In high conflict separation and divorce, parents’ unconscious conflicts are projected into arguments about the children resulting in interminable struggles negatively impacting the children and leading to years of litigation. The presenters will explain how using psychoanalytic ideas in early intervention treatment can support these families in understanding and implementing new behaviors. Kathy Sinsheimer will introduce four psychoanalytic concepts used to help families with Resist Refuse Dynamics improve fractured relationships and assist them in building a more resilient, live “family state of mind”. Dana Iscoff will describe how the shared creation of a parenting plan, while addressing underlying psychological vulnerabilities, can serve as a transitional object. The parenting plan can support and advance the transition for high conflict parents to become cooperative co-parent couples.
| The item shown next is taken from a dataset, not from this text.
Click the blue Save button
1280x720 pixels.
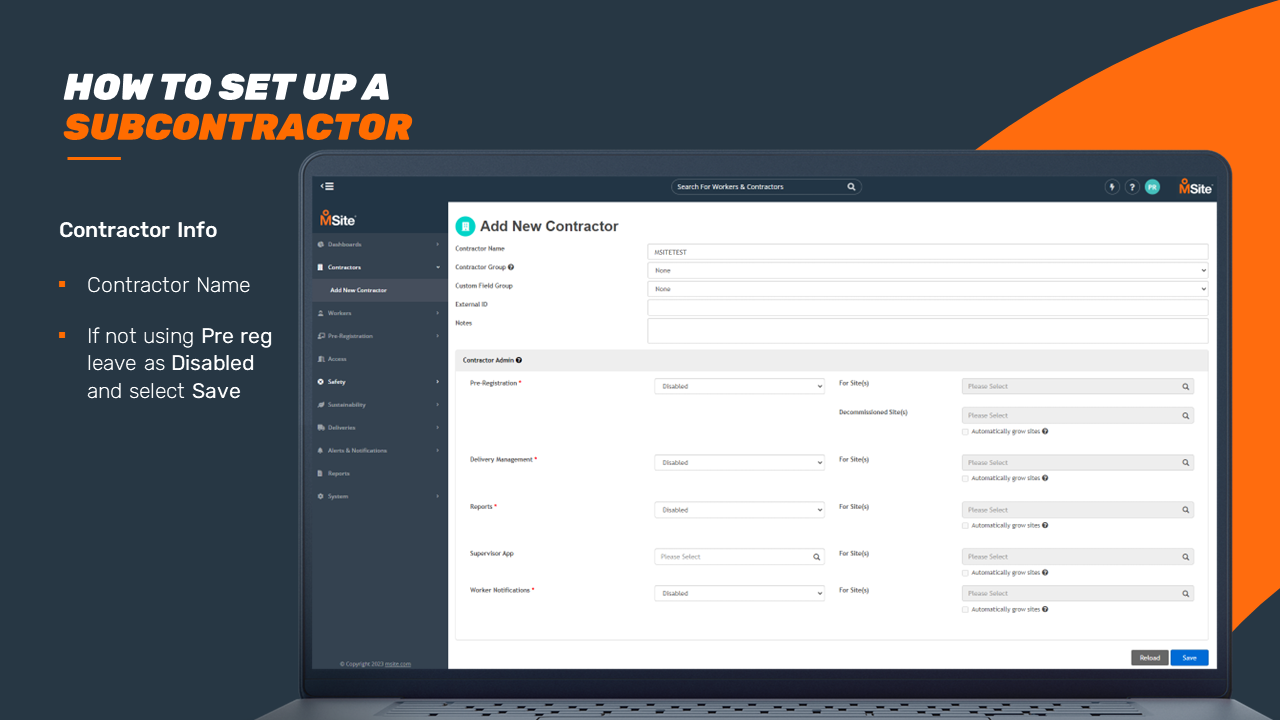[x=1189, y=658]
Case examples will illustrate how applying psychoanalytic concepts of splitting, projective identification, projective gridlock (explained below), and countertransference (the professional’s response to the family through the professional’s own emotional life), including bias can ameliorate conflict and facilitate growth within families.

Learning Objectives:

  • Attendees will be able to describe three psychoanalytic concepts that they can utilize in helping them better understand the dynamics of the high conflict families.
  • Attendees will develop new, useful ways to think about and provide early intervention strategies with high conflict families.
  • Attendees will be able to analyze and think further about their role in working with high conflict families, and how their actions can affect, and be affected by, their involvement with the family.